_ Dans les campagnes nicaraguayennes, les petits producteurs agricoles et les pêcheurs doivent faire face à une situation permanente de crise. C’est dans ce contexte qu’a été mis en place le programme de paysan à paysan (Programa de campesino a campesino, PCaC). Ce programme, qui débuta comme une expérience pilote de conservation des sols et de l’eau, est peu à peu devenu un mouvement aux implications multiples et globales, tendant vers la mise en place d’une proposition stratégique pour l’agronomie nicaraguayenne. Il représente désormais une référence importante parmi les programmes de développement rural implantés dans le pays, mais aussi en Amérique centrale, en Amérique du Sud et dans les Caraïbes.
Un programme de conseil initiateur d’évolutions cruciales pour le développement durable. Les résultats obtenus jusqu’ici nous montrent que le PcaC, projet pilote de conservation des sols et de l’eau, s’est converti en un mouvement productif de grande ampleur soutenu par l’Union nationale des agriculteurs et éleveurs (Unag). Le PcaC justifie la participation, l’expérimentation paysanne et encourage la confiance des paysans et paysannes. Il a permis l’ouverture des communautés paysannes, les incitant notamment à apporter et introduire de nouvelles technologies de conservation dans leurs systèmes productifs et à les changer. Il a également permis l’apparition d’un nouveau leadership dans les campagnes, et promu une plus grande capacité de gestion financière et de gestion des risques.

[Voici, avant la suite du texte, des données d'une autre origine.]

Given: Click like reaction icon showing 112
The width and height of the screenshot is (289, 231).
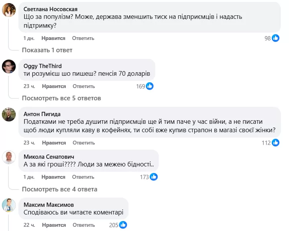Looking at the screenshot, I should tap(276, 143).
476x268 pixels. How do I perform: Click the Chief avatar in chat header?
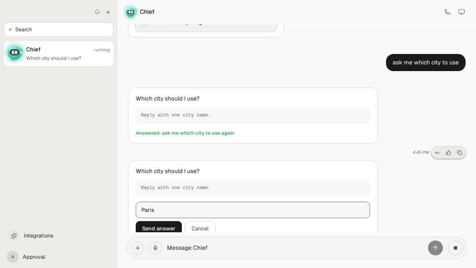pyautogui.click(x=131, y=12)
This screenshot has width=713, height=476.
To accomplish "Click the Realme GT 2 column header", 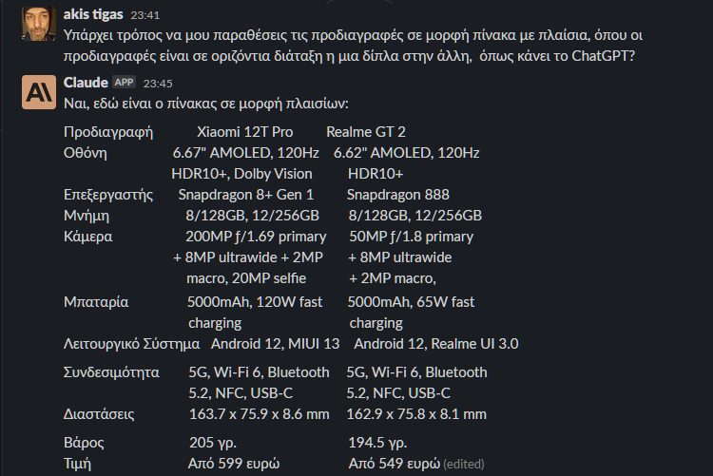I will click(x=366, y=132).
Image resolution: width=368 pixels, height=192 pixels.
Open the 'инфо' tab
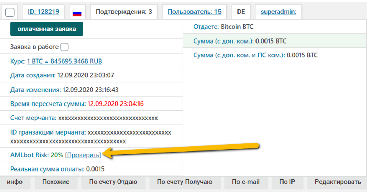15,182
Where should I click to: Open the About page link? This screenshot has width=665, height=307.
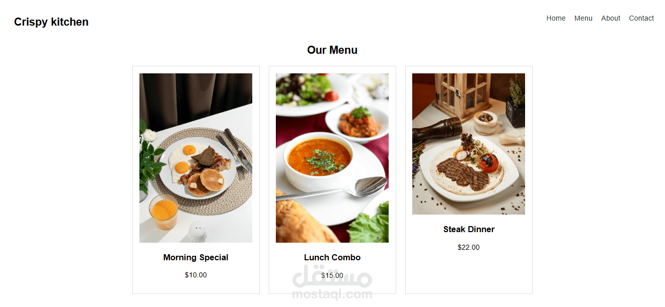point(610,18)
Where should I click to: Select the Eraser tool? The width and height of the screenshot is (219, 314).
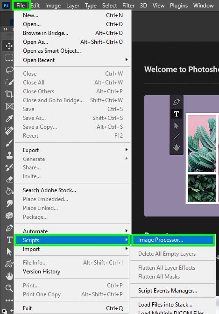9,180
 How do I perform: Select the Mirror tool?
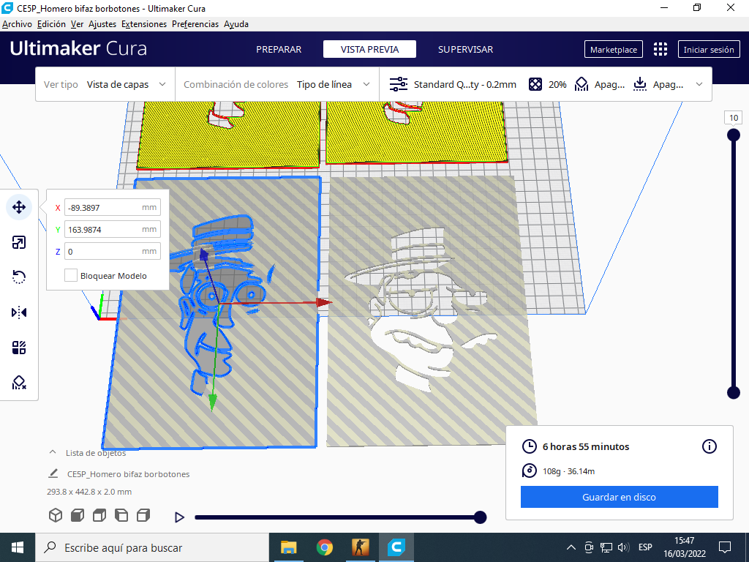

Parmi ses succès les plus remarquables, on peut mentionner qu’actuellement presque 12 000 familles des zones arides du pays sont engagées dans les processus participatifs pour réduire les conditions de pauvreté extrême et de vulnérabilité alimentaire, à travers différentes actions : conservation des sols et de l’eau, diversification de la production, préservation de la biodiversité, élevage alternatif, pisciculture, sauvegarde d’espèces locales menacées, etc.
Le PCaC constitue un réseau d’acteurs à couverture nationale qui se sont convertis en responsables productifs et organisés. Avec un objectif agro-écologique et des pratiques d’expérimentation paysanne, les 20 000 familles impliquées dans le programme sont forces de propositions de développement au niveau local et d’appui aux autres institutions et organisations dans les communautés.
De la conservation des semences locales à l’implication dans la vie politique : des actions diversifiées. Un Programme national de récupération et d’identification des semences locales et de semences sélectionnées s’est consolidé, qui a permis l’identification de 114 variétés de maïs, 121 de haricots, 24 de sorgho et de mil et 8 de riz locaux et dans le processus de multiplication et de conservation. Cela soutient et contribue à la conservation du patrimoine génétique national et présente des alternatives face au problème d’insécurité alimentaire. Ce programme a aussi été à l’origine de la construction de banques communautaires de semences, et du lancement de processus locaux de commercialisation des variétés locales inconnues dans de nombreux secteurs et communautés paysannes.
Le programme de Paysan à paysan (PCaC) est aussi impliqué dans un processus visant à produire des changements à différents niveaux, particulièrement là où se prennent les décisions. Aux dernières élections municipales, de nombreux partisans du PcaC se sont présentés à des élections locales. De la même façon, beaucoup de nouveaux responsables paysans ont réussi à occuper d’importants espaces au sein de l’Unag. Nous avons ainsi aujourd’hui un nombre important de cadres au niveau des municipalités et des régions.
Le PCaC a travaillé à une proposition de Politique nationale de développement agricole et de la pêche pour la petite et moyenne économie paysanne. Cette politique, élaborée en l’absence de démarche gouvernementale envers ce secteur, a été pensée par les groupes paysans. Ses axes centraux sont le développement de l’agriculture familiale et la promotion de programmes qui contribuent au développement des technologies alternatives, à l’investissement dans la gestion de l’environnement et dans l’éducation rurale. Cette proposition est en phase de discussion.
Assurer la croissance sans perdre en pertinence. Une des difficultés rencontrées par le PcaC actuellement est son affaiblissement en tant que réseau. Sa zone d’intervention et son nombre de participants augmentant, il est plus difficile d’assurer un suivi rigoureux des membres et activités. Il doit donc être plus que jamais vigilant à son développement. Un développement que le poids et la capacité de l’Unag devraient garantir.
Jorge Irán Vásquez Zeledón est membre de l’équipe nationale du programme « Paysan à paysan » (Programa Campesino a Campesino, PcaC). L’Union nationale des agriculteurs et éleveurs du Nicaragua (Unión Nacional de Agricultores y Ganaderos, Unag) qui gère le programme, réunit les petits et moyens producteurs et éleveurs du Nicaragua depuis 1990. 35 600 affiliés hommes et femmes la composent, de même que 231 coopératives, entreprises et associations qui en sont membres.